A report published in The BMJ last week revealed that in the United States firearm-related deaths are twice as high among African-Americans compared with whites. The Columbia University study is the first to not only correlate gun-related deaths to ethnicity but also to group the statistics into state-specific categories.
The researchers examined firearm-related fatalities within each individual state from 2000 to 2010. The report draws its data from the Injury Statistics Query and Reporting System, published by the U.S. Centers for Disease Control and Prevention. The study has firearm deaths from murder, unintentional shooting accidents and suicide—a total of 335,609 fatalities during that 11-year period. In a state-by-state comparison, the District of Columbia had the highest rate of gun deaths in the United States, with 21.71 people per 100,000 citizens, while Hawaii had the lowest, at 3.02 per 100,000 citizens.
Most troubling, though, was the rate difference between ethnicities: firearm-related fatality rates for African-Americans were twice as high as the reported rates for Caucasians. (Some good news: The fatality rates decreased among people of Hispanic descent, which the researchers suggest is due to low ownership rates or lack of access to firearms.)
But Michael Sierra-Arevalo, a sociology Ph.D. Candidate at Yale, tells Newsweek that the actual firearm fatality rate in the U.S. is probably much higher than that outlined by the study, although it’s difficult to discern what the actual number is. Mostly, Sierra-Arevalo says, there is a serious lack of quantitative data on gun violence as a whole. Only broad estimates of firearm-related fatalities exist. In particular, virtually no data exist on police-perpetrated shootings. Urban and gang violence-related crimes, which make up the majority of gun deaths in the United States, are also vastly underreported, Sierra-Arevalo says.
Another problem with the state-by-state reporting in the BMJ study is that rates are skewed significantly within certain cities and counties. This makes state-based data misleading.
“Chicago has incredibly strict gun laws, so why is it so bad there? Because it’s right across the border from some of the states with the laxest gun laws in the country,” says Sierra-Arevalo. “You can literally walk across the state lines and buy a gun.” Compare this with New York City, which also has strict gun laws but is neighbored by states with similarly staunch firearm regulations and has lower homicide rates than Illinois.
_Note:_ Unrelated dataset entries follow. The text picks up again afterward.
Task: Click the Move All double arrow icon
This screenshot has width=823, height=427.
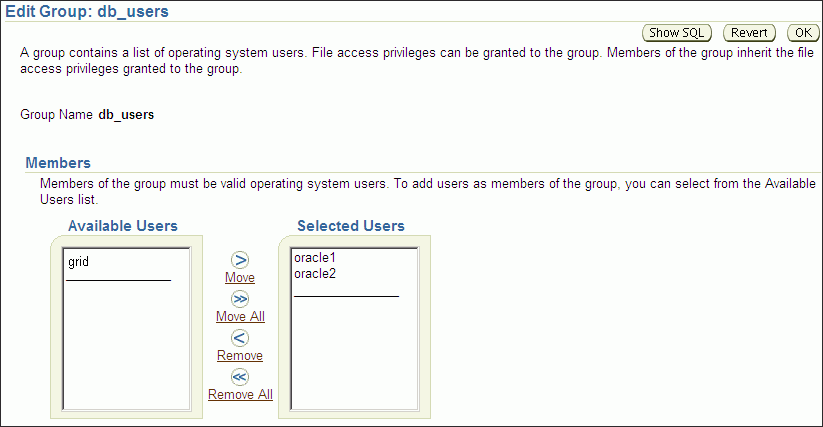Action: click(240, 299)
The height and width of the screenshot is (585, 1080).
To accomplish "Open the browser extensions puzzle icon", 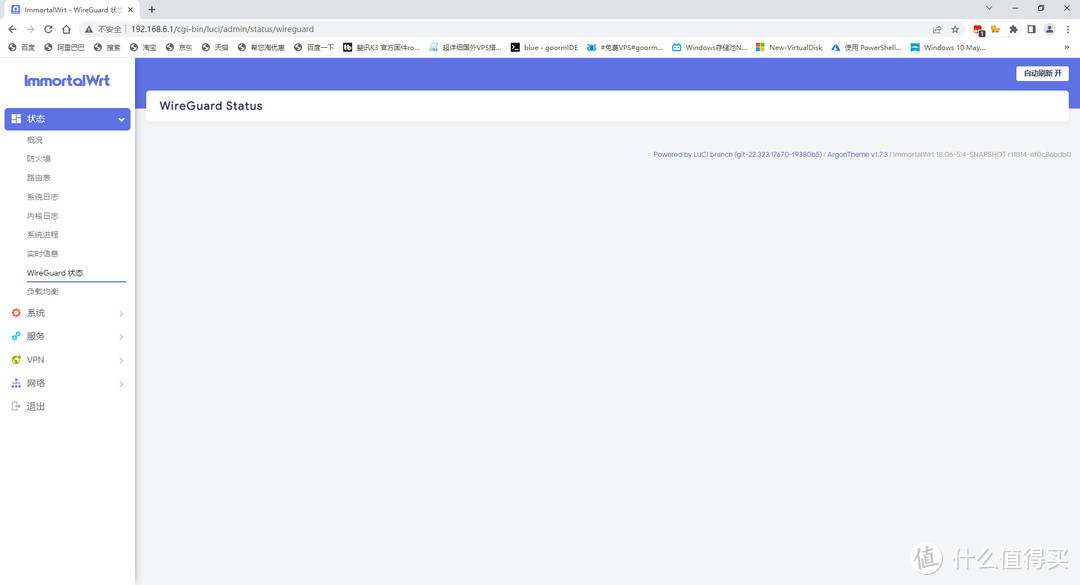I will tap(1013, 29).
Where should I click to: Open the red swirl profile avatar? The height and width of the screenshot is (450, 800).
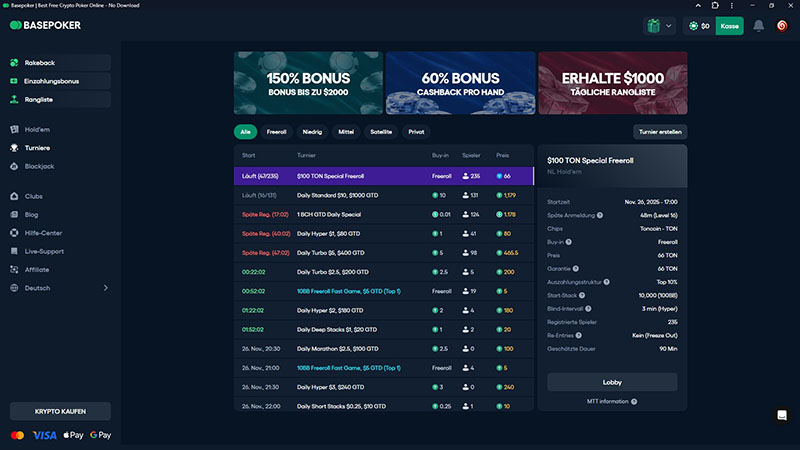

Another downside of the study is that it uses only data from reported firearm fatalities. It is unclear how many deaths go unreported per year in the U.S., but that data couldn’t be included in the report because it simply does not exist. Sierra-Arevalo says this is partially due to misclassifications “running rampant” on death certificates and the states’ varied standards on dealing with firearm-related fatalities.
He suggests that the first step to amending the firearm-related research gap is addressing the lack of good data. “There needs to be concerted efforts collecting the data and getting cooperation at the federal, state and local level,” he says.
Speaking with Newsweek, lead researcher Bindu Kalesan agreed that the massive lack of data was an inevitable shortcoming of the study. Kalesan, a cardiologist, hopes that better data collection in the future will open new avenues to prevent gun violence.
There are some ways forward. Past research has indicated that there are patterns that could help better identify real gun violence numbers. For example, two Yale sociologists, Andrew Papachristos and Christopher Wilderman, led a 2013 study that found that gun violence is concentrated intraracially, among tight-knit social networks in urban areas.
The study linked social networks to fatal shootings in Chicago from 2006 to 2011. Results found that 6 percent of a high-risk, high-crime African-American community in Chicago was involved in 70 percent of the gun-related murders. Additionally, those within that 6 percent had a staggering 900 percent greater chance of being a victim of gun violence than an outsider, and 98 percent of Chicago gangs were linked to the homicide ring examined by researchers.
Understanding these patterns is essential to understanding how prevalent gun violence is in the United States. The U.S. also has the highest rates of gun-related deaths in the world, by far. The same study revealed that the U.S. had about 10.3 gun-related deaths per 100,000 people, while the country with the second-highest rate, Switzerland, had only 3.84 deaths per 100,000 people.
The United States has the highest rate of firearm ownership in the world, but the exact number of Americans who own guns is difficult for researchers to track down. According to a 2013 study by two U.S. cardiologists, there are 88 guns per 100 people in the nation, but a Pew Research Center survey from the same year concluded that 37 percent of Americans say they either possess a gun or someone in their household does. The authors of the BMJ study argue that tighter gun control could reduce gun deaths, but they also make the point that limiting firearm availability isn’t the only thing that may help decrease rates of firearm-related deaths. They suggest that further research to analyze what catalyzes firearm violence and then implementing changes on a state level—as opposed to legislation attempting to address all the problems at once—could be the key to lowering gun-related deaths in the future.
3:55 p.m.: This article was amended to reflect a 2013 Pew Research Center survey reflecting self-reported gun ownership rates in the United States.